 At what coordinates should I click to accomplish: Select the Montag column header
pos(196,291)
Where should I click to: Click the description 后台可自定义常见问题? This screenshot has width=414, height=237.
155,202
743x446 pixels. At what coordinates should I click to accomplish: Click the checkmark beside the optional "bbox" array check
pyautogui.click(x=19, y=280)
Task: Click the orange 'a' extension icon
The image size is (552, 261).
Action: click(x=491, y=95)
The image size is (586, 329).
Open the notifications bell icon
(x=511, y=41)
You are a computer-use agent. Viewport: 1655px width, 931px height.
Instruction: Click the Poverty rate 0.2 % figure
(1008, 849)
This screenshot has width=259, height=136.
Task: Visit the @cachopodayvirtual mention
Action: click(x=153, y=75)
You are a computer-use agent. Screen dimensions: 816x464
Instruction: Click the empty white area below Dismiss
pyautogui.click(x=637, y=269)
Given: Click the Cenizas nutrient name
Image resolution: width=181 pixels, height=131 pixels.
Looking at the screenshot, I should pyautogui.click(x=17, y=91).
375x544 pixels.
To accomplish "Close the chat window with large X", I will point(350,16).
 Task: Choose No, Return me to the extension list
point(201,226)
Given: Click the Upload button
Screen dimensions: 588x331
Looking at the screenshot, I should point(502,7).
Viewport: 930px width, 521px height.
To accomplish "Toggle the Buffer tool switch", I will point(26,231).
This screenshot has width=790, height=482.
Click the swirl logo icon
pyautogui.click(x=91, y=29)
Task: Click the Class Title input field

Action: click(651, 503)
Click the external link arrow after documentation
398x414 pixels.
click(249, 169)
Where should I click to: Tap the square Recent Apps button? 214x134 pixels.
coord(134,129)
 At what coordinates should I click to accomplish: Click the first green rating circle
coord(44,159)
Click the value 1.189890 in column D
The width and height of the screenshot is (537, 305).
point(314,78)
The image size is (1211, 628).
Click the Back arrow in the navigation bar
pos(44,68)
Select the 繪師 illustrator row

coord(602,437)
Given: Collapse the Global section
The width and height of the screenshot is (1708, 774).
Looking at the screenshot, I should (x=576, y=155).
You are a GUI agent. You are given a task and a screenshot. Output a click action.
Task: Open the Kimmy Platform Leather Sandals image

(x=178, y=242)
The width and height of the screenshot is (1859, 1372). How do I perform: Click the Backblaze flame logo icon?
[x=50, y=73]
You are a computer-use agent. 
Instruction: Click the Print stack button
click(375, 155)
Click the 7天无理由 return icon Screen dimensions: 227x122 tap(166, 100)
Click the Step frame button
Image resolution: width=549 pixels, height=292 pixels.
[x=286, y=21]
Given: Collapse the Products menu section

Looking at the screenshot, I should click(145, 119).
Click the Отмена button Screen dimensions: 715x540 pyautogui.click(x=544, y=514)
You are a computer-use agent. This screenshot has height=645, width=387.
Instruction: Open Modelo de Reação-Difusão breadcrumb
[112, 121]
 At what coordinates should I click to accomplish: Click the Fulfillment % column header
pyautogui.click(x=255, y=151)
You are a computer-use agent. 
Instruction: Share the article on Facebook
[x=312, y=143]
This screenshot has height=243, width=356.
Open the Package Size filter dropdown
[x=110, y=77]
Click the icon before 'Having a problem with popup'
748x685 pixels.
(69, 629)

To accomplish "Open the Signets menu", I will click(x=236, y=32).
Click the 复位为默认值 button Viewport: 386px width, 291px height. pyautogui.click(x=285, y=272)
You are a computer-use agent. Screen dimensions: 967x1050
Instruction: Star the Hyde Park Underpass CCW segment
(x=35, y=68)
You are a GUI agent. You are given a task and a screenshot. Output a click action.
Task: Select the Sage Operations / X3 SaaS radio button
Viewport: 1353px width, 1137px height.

★ ★ ★ ★ ★ ★ ★

THE TASK - Repeat the entries word for word. Skip none of them.

EXERCISE SOLUTION -
 At what coordinates should I click to accomplish: Select the Montag column header
pos(196,291)
Where should I click to: Click the description 后台可自定义常见问题? This screenshot has width=414, height=237.
155,202
743x446 pixels. At what coordinates should I click to accomplish: Click the checkmark beside the optional "bbox" array check
pyautogui.click(x=19, y=280)
Task: Click the orange 'a' extension icon
The image size is (552, 261).
Action: click(x=491, y=95)
The image size is (586, 329).
Open the notifications bell icon
(x=511, y=41)
You are a computer-use agent. Viewport: 1655px width, 931px height.
Instruction: Click the Poverty rate 0.2 % figure
(1008, 849)
This screenshot has width=259, height=136.
Task: Visit the @cachopodayvirtual mention
Action: click(x=153, y=75)
You are a computer-use agent. Screen dimensions: 816x464
Instruction: Click the empty white area below Dismiss
pyautogui.click(x=637, y=269)
Given: Click the Cenizas nutrient name
Image resolution: width=181 pixels, height=131 pixels.
Looking at the screenshot, I should pyautogui.click(x=17, y=91).
375x544 pixels.
To accomplish "Close the chat window with large X", I will point(350,16).
 Task: Choose No, Return me to the extension list
point(201,226)
Given: Click the Upload button
Screen dimensions: 588x331
Looking at the screenshot, I should point(502,7).
Viewport: 930px width, 521px height.
To accomplish "Toggle the Buffer tool switch", I will point(26,231).
This screenshot has width=790, height=482.
Click the swirl logo icon
pyautogui.click(x=91, y=29)
Task: Click the Class Title input field

Action: click(651, 503)
Click the external link arrow after documentation
398x414 pixels.
click(249, 169)
Where should I click to: Tap the square Recent Apps button? 214x134 pixels.
coord(134,129)
 At what coordinates should I click to accomplish: Click the first green rating circle
coord(44,159)
Click the value 1.189890 in column D
The width and height of the screenshot is (537, 305).
point(314,78)
The image size is (1211, 628).
Click the Back arrow in the navigation bar
pos(44,68)
Select the 繪師 illustrator row

coord(602,437)
Given: Collapse the Global section
The width and height of the screenshot is (1708, 774).
Looking at the screenshot, I should (x=576, y=155).
You are a GUI agent. You are given a task and a screenshot. Output a click action.
Task: Open the Kimmy Platform Leather Sandals image

(x=178, y=242)
The width and height of the screenshot is (1859, 1372). How do I perform: Click the Backblaze flame logo icon?
[x=50, y=73]
You are a computer-use agent. 
Instruction: Click the Print stack button
click(375, 155)
Click the 7天无理由 return icon Screen dimensions: 227x122 tap(166, 100)
Click the Step frame button
Image resolution: width=549 pixels, height=292 pixels.
[x=286, y=21]
Given: Collapse the Products menu section

Looking at the screenshot, I should click(145, 119).
Click the Отмена button Screen dimensions: 715x540 pyautogui.click(x=544, y=514)
You are a computer-use agent. This screenshot has height=645, width=387.
Instruction: Open Modelo de Reação-Difusão breadcrumb
[112, 121]
 At what coordinates should I click to accomplish: Click the Fulfillment % column header
pyautogui.click(x=255, y=151)
You are a computer-use agent. 
Instruction: Share the article on Facebook
[x=312, y=143]
This screenshot has height=243, width=356.
Open the Package Size filter dropdown
[x=110, y=77]
Click the icon before 'Having a problem with popup'
748x685 pixels.
(69, 629)

To accomplish "Open the Signets menu", I will click(x=236, y=32).
Click the 复位为默认值 button Viewport: 386px width, 291px height. pyautogui.click(x=285, y=272)
You are a computer-use agent. Screen dimensions: 967x1050
Instruction: Star the Hyde Park Underpass CCW segment
(x=35, y=68)
You are a GUI agent. You are given a task and a screenshot. Output a click action.
Task: Select the Sage Operations / X3 SaaS radio button
Viewport: 1353px width, 1137px height.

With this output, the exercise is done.